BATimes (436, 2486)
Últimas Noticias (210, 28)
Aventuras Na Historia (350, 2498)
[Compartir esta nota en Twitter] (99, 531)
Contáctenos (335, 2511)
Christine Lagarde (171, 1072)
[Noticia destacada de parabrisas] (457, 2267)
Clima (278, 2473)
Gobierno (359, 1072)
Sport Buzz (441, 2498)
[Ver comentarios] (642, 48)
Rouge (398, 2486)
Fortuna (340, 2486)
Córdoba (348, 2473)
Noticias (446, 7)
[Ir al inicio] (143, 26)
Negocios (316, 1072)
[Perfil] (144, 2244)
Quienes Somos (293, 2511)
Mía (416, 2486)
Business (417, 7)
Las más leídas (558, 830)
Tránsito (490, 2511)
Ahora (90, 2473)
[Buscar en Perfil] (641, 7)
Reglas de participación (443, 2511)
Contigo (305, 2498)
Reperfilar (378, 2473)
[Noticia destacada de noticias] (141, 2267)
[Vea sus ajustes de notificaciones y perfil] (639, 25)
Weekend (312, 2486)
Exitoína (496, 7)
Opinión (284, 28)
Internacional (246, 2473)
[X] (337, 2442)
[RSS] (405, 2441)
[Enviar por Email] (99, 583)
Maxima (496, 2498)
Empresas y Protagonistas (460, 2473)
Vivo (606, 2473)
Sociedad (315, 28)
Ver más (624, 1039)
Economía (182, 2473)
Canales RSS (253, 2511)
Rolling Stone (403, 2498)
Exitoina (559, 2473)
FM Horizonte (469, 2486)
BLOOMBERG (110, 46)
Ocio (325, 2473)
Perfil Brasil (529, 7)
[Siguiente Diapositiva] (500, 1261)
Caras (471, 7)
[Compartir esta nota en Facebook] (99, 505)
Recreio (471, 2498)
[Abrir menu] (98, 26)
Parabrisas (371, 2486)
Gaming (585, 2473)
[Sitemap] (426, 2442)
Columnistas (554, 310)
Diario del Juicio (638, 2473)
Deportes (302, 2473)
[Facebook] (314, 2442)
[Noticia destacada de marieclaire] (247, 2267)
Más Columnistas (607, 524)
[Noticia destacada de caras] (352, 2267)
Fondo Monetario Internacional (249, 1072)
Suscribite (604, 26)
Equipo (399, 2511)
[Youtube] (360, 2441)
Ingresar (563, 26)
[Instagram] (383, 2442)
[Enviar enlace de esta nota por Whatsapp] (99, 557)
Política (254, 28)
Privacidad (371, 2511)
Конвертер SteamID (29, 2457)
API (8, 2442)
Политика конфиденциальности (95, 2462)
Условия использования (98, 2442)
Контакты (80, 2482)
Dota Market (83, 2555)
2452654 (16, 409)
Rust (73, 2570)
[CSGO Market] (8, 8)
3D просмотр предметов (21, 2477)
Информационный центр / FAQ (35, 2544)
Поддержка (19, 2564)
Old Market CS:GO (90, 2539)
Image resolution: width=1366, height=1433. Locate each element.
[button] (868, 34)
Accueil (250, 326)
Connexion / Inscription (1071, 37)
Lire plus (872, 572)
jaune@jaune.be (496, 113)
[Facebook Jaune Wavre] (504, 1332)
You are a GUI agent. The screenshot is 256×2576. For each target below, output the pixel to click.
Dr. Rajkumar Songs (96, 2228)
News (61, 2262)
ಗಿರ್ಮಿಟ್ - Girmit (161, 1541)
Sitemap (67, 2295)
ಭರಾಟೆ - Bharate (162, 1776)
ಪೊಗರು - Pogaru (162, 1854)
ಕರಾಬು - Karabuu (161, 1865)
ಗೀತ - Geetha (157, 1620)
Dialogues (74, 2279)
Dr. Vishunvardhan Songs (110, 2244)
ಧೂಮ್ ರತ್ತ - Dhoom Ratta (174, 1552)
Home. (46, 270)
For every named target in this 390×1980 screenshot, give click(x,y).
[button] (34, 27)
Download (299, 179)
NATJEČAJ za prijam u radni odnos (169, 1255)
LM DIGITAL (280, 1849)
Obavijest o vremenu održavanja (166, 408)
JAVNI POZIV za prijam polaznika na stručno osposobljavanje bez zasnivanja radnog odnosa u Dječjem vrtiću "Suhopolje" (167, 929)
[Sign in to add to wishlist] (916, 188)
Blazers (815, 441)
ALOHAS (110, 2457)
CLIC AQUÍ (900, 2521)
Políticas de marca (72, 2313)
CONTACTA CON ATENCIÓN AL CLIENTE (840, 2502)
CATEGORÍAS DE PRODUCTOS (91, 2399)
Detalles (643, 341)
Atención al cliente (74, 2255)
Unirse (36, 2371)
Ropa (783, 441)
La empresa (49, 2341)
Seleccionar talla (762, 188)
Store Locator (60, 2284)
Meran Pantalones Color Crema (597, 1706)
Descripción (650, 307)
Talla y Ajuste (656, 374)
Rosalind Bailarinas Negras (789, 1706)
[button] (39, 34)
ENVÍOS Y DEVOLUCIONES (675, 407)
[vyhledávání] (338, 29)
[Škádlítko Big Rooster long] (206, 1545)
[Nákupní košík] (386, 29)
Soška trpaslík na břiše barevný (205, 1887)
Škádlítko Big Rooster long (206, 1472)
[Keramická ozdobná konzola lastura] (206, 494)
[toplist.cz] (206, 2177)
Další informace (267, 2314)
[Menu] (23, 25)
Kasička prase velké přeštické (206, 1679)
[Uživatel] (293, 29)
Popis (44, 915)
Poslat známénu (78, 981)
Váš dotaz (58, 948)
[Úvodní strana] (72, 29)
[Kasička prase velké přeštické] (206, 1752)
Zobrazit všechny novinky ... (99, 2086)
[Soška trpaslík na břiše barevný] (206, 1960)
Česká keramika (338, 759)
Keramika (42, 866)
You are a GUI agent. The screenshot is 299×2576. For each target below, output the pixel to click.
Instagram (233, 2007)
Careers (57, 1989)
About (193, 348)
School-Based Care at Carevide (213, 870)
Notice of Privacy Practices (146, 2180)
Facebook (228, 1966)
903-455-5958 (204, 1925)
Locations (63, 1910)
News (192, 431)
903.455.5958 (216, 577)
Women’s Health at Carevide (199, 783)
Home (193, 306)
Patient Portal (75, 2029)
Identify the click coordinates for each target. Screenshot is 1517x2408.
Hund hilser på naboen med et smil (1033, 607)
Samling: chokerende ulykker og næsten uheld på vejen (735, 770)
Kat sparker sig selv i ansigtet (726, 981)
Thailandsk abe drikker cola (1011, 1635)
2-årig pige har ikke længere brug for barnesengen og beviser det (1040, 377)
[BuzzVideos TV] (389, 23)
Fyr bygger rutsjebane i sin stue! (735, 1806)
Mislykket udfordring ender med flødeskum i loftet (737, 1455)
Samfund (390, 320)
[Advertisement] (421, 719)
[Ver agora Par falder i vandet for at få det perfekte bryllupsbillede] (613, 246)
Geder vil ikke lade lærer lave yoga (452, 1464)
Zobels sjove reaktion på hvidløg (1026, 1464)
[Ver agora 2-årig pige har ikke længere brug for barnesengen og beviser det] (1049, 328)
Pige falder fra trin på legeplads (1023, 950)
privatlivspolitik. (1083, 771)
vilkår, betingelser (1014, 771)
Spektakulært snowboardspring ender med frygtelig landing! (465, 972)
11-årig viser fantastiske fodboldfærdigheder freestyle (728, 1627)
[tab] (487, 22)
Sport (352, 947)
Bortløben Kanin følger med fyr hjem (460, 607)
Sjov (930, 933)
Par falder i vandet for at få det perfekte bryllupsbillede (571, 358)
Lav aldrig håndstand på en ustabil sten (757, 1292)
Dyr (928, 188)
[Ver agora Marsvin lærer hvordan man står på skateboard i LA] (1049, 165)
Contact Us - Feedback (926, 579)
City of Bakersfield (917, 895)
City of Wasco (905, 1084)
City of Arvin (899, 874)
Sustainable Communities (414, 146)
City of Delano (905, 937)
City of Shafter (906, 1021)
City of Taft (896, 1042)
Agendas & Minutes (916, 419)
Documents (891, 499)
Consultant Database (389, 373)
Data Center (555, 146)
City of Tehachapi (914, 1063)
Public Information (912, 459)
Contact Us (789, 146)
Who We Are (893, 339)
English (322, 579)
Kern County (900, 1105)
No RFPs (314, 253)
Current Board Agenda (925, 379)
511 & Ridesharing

Work to complete:
Return exactly the lines that run from the top of the listing above to the line containing "Sport Buzz (441, 2498)", please, keeping both end lines and leaving out everything else.

Exercise output:
BATimes (436, 2486)
Últimas Noticias (210, 28)
Aventuras Na Historia (350, 2498)
[Compartir esta nota en Twitter] (99, 531)
Contáctenos (335, 2511)
Christine Lagarde (171, 1072)
[Noticia destacada de parabrisas] (457, 2267)
Clima (278, 2473)
Gobierno (359, 1072)
Sport Buzz (441, 2498)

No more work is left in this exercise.